Only an exact copy of the records, from the line with "Viewport: 945px width, 464px height." through the last line, is wanted.

** RECORDS TO USE follows **

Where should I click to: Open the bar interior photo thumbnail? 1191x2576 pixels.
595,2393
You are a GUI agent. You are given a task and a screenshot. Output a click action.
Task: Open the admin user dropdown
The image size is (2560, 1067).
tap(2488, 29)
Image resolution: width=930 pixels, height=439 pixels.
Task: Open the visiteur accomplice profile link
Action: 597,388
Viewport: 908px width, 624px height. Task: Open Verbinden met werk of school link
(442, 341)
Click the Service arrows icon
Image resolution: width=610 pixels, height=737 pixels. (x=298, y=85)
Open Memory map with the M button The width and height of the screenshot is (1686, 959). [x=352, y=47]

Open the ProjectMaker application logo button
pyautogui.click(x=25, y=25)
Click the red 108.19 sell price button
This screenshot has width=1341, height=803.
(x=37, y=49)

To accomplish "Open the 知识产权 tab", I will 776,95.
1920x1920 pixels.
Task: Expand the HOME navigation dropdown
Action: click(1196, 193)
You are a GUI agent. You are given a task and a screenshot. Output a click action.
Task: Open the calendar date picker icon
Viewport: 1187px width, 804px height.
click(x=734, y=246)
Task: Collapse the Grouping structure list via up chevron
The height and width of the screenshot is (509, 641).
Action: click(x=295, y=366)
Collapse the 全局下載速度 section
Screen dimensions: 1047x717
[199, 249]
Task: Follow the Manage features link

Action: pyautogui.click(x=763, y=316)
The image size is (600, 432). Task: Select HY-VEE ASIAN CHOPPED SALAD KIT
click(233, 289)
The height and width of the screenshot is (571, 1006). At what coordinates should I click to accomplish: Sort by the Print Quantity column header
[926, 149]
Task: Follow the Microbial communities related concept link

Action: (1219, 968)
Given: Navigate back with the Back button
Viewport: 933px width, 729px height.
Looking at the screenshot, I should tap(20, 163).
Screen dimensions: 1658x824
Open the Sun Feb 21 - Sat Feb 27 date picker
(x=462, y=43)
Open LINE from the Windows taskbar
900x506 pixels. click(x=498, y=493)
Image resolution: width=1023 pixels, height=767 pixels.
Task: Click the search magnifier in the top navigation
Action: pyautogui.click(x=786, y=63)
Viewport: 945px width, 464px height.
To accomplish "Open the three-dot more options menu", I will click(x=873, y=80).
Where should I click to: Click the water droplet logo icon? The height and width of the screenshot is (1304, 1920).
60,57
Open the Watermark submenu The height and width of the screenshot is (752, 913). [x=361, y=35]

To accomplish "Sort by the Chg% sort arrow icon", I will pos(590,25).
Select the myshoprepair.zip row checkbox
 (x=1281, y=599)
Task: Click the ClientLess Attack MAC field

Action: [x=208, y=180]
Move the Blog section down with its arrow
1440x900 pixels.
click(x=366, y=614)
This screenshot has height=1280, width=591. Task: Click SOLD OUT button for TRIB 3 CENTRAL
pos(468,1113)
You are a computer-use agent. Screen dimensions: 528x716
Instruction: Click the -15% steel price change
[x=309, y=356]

** End of RECORDS TO USE **

**ANSWER BELOW**
Viewport: 945px width, 464px height.
To accomplish "Open the three-dot more options menu", I will click(x=873, y=80).
Where should I click to: Click the water droplet logo icon? The height and width of the screenshot is (1304, 1920).
60,57
Open the Watermark submenu The height and width of the screenshot is (752, 913). [x=361, y=35]

To accomplish "Sort by the Chg% sort arrow icon", I will pos(590,25).
Select the myshoprepair.zip row checkbox
 (x=1281, y=599)
Task: Click the ClientLess Attack MAC field

Action: [x=208, y=180]
Move the Blog section down with its arrow
1440x900 pixels.
click(x=366, y=614)
This screenshot has height=1280, width=591. Task: Click SOLD OUT button for TRIB 3 CENTRAL
pos(468,1113)
You are a computer-use agent. Screen dimensions: 528x716
Instruction: Click the -15% steel price change
[x=309, y=356]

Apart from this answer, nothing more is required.